Rahmen für Herren und Damen

Die meisten Fahr­räder haben Diamant­rahmen, auch als „Herren­rahmen“ bezeichnet. Die Rohre in Trapezform zu verlöten oder zu verschweißen, schafft die höchst­mögliche Belast­barkeit. Bei manchen Rädern ist das Ober­rohr oft mehr oder weniger stark abge­senkt, um bequemer aufsteigen zu können. Inzwischen sind auch Tiefein­steiger ganz ohne Ober­rohr mit sehr dickem Haupt­rohr weit verbreitet. Sie sind unter der Bezeichnung Wave- oder Easy-Boarding-Rahmen bekannt. Doch Achtung: Die Stabilität dieser Fahr­radrahmen ist spür­bar geringer als beim klassischen Diamant­rahmen mit geradem Ober­rohr. Bei schneller Fahrt und höherer Beladung neigen solche Rahmen zum Flattern. Klassische Rahmen bestehen aus einzelnen miteinander verbundenen Rohren. Federung

Warum Tourenräder und Renn­räder unterschiedlich wendig sind

Das Fahr­verhalten von Fahr­rädern hängt außer vom Steuer­rohr­winkel vor allem vom sogenannten Nachlauf ab. Das ist der Abstand zwischen dem Punkt, an dem die gedachte Verlängerung des Steuer­rohrs auf den Boden trifft, und dem Aufstands­punkt des Vorderrades senkrecht unter der Nabe. Es gilt: Je größer der Nach­lauf, desto besser fährt ein Rad gerade­aus. Oder umge­kehrt: Je kürzer der Nach­lauf, umso wendiger das Fahr­rad. Dementsprechend haben Tourenräder einen eher langen Nach­lauf für möglichst hohe Fahr­stabilität, während Renn­räder durch einen geringen Nach­lauf meist eher wendig konstruiert sind.
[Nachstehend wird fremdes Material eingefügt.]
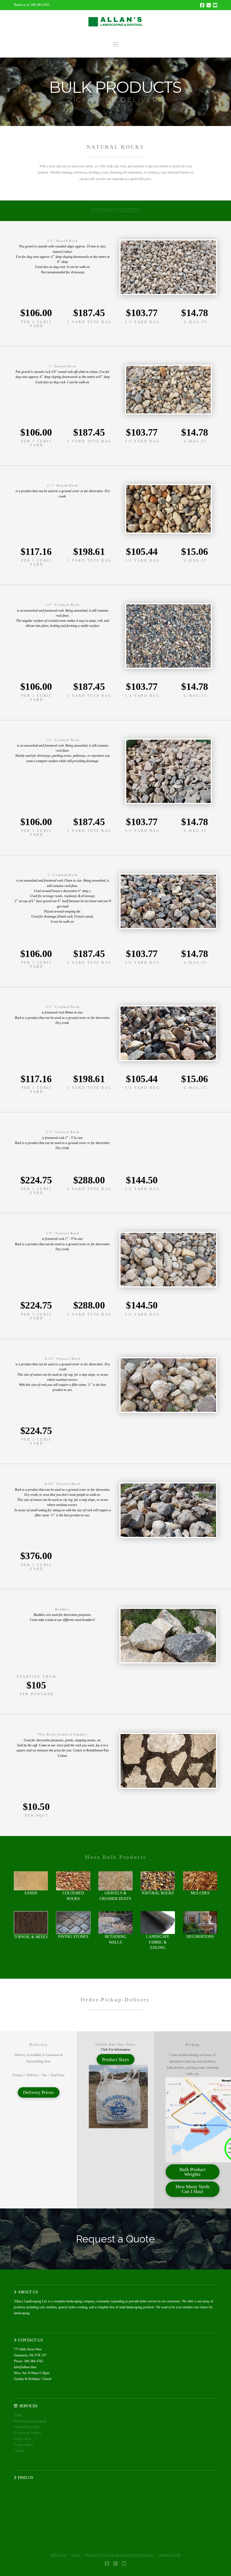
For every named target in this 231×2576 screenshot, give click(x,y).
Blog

Welche Sitz­position ist die richtige?

Welche Sitz­position richtig ist, hängt von den Bedürf­nissen des Fahrers und den Anforderungen ab. Klar ist: Je weiter nach vorn geneigt der Fahrer sitzt, desto schneller ist er bei gleichem Kraft­aufwand unterwegs. Grund: Schon bei mäßiger Geschwindig­keit avanciert der Fahrt­wind zum stärksten Hindernis. Der Luft­widerstand steigt mit zunehmendem Tempo exponentiell. Sich tiefer über den Lenker zu beugen, senkt den Luft­widerstand deutlich und bringt spür­bar mehr Tempo. Allerdings lässt auch der Komfort deutlich nach. Als wie angenehm oder unangenehm eine bestimmte Sitz­position empfunden wird, variiert von Fahrer zu Fahrer. Aufschluss verschaffen nur ausreichend lange Fahrten. Dass eine aufrechte Sitz­position generell besser für den Rücken ist, wie es früher hieß, ist fraglich. Erschütterungen durch Fahr­bahn­unebenheiten wirken sich so viel stärker auf die Band­scheiben aus als bei einer nach vorn geneigten Haltung. Letzt­lich entscheidet die Praxis. Die Sitz­position ist dann in Ordnung, wenn der Fahrer sie auch nach langen Touren noch als angenehm empfindet.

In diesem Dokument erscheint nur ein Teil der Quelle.